Les prévisions météo, victimes collatérales du coronavirus
Publié le - par le blob avec l’AFP
Le coronavirus fait des victimes imprévues : les météorologues, privés des précieuses informations transmises d’ordinaire en temps réel par les avions de ligne aujourd’hui cloués au sol par l’épidémie.
Très gourmands en données, les modèles numériques utilisés au quotidien pour les prévisions météo sont nourris en permanence avec des millions d’observations sur l’état de l’atmosphère. La grande majorité de ces relevés est réalisée par des satellites dédiés, de plus en plus performants.
Mais pour être plus précis, notamment dans les couches les plus basses de l’atmosphère, « environ 10 % des données viennent de systèmes embarqués dans les avions de ligne », explique à l’AFP Emmanuel Bocrie, directeur de la division Médias chez Météo France.
En temps normal, les avions de ligne commerciaux transmettent ainsi quotidiennement à travers le monde plus de 700 000 observations sur la température de l’air, la vitesse et la direction du vent, mais aussi des mesures de l’humidité et des turbulences pendant leur phase de montée en altitude puis lors du vol : c’est le système dit Amdar, géré par l’Organisation météorologique mondiale (OMM), une agence de l’Onu.
Avec l’épidémie, qui a conduit à une chute de 80 % à 90 % du trafic aérien mondial, « on a perdu environ les deux tiers » de ces observations, souligne M. Bocrie.
Une situation qui inquiète les météorologues. « La diminution continue et amplifiée des observations météorologiques provenant d’aéronefs pourrait occasionner une baisse graduelle de la fiabilité des prévisions », prévenait ainsi début avril l’un des directeurs de l’OMM, Lars Peter Riishojgaard, dans un communiqué.
Manque de relevés au-dessus de l’Atlantique
L’impact sur la précision des prévisions pourrait être de l’ordre de 10 %, a calculé Météo France, qui a décidé pour compenser, avec d’autres instituts nationaux, « de doubler le nombre de radiosondages » avec des ballons sondes.
Cette technique, inventée à Trappes, en région parisienne, en 1929, consiste à envoyer un gros ballon, gonflé à l’hydrogène et doté d’une sonde, jusqu’à plus de 30 kilomètres d’altitude, où il explose et retombe.
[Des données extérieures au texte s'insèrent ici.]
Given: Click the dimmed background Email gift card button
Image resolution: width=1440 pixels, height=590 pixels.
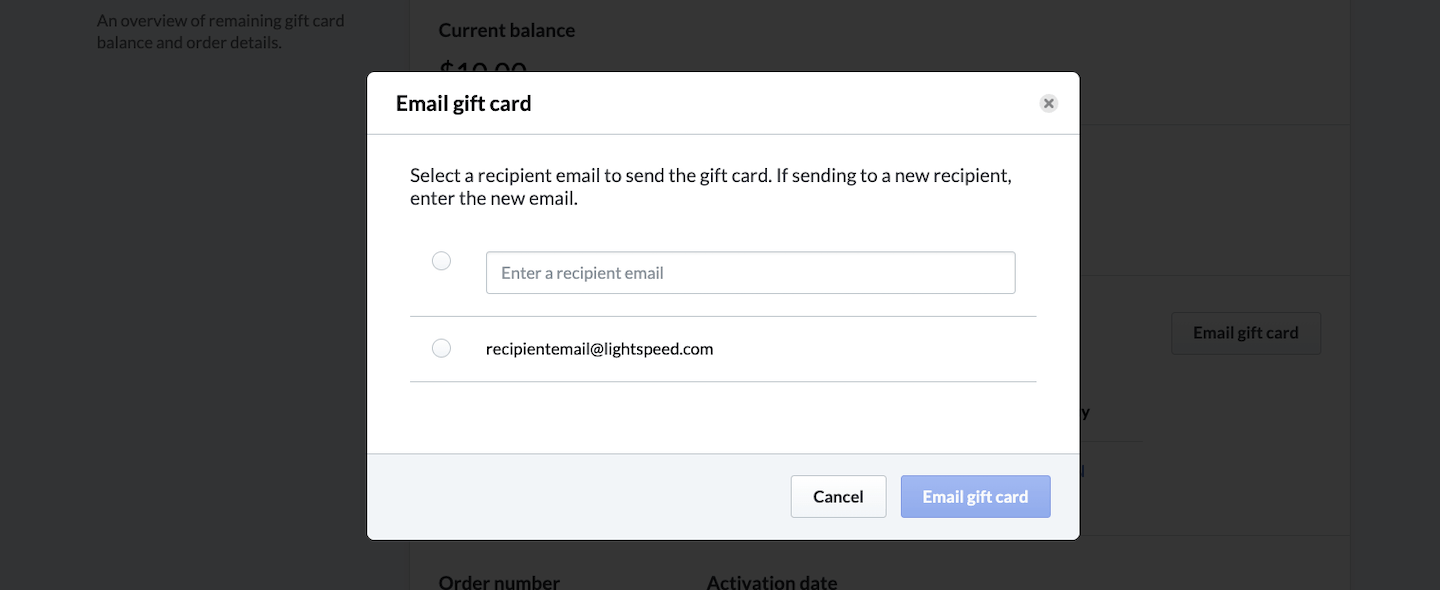Looking at the screenshot, I should click(x=1245, y=333).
Les mesures sont plus complètes et plus fiables que celles des sondes embarquées dans les avions, mais le matériel est rarement récupéré et ne peut être réutilisé, ce qui induit un coût très important.
Alors que ces opérations avaient progressivement diminué, Météo France est revenu à quatre lancers quotidiens depuis chacun de ses sites en métropole et en outre-mer. Le dispositif est automatique, mais une équipe doit venir le réarmer tous les 15 jours : « Il faut donc venir deux fois plus souvent », explique M. Bocrie. Trop chère, la technique n’est pas non plus applicable partout.
« Dans de nombreux pays en développement, le passage à des observations automatisées n’est pas achevé » et elles sont effectuées manuellement, a ainsi relevé l’OMM. Et l’organisation « a constaté une diminution significative » de ces relevés à partir de mi-mars sans l’attribuer exclusivement à la pandémie.
Enfin, les radiosondages ne peuvent remplacer les avions au-dessus des océans. « Il y a aujourd’hui un défaut d’observation au dessus de l’Atlantique, qui conditionne quand même la météo sur le continent européen » explique par exemple Sébastien Brana, vice-président de l’association Infoclimat qui combine des données de Météo France avec celles de son propre réseau d’observateurs.
« Le risque, c’est qu’en cas d’évènement météorologique majeur comme une tempête, il y ait un peu plus d’incertitude sur la force des vents ou l’heure d’arrivée prévue sur les côtes françaises, appuie Emmanuel Bocrie. Heureusement, en Europe de l’Ouest, la situation météo depuis le début de la crise sanitaire est relativement facile, nous connaissons une situation anticyclonique qui réduit le risque de tempête ».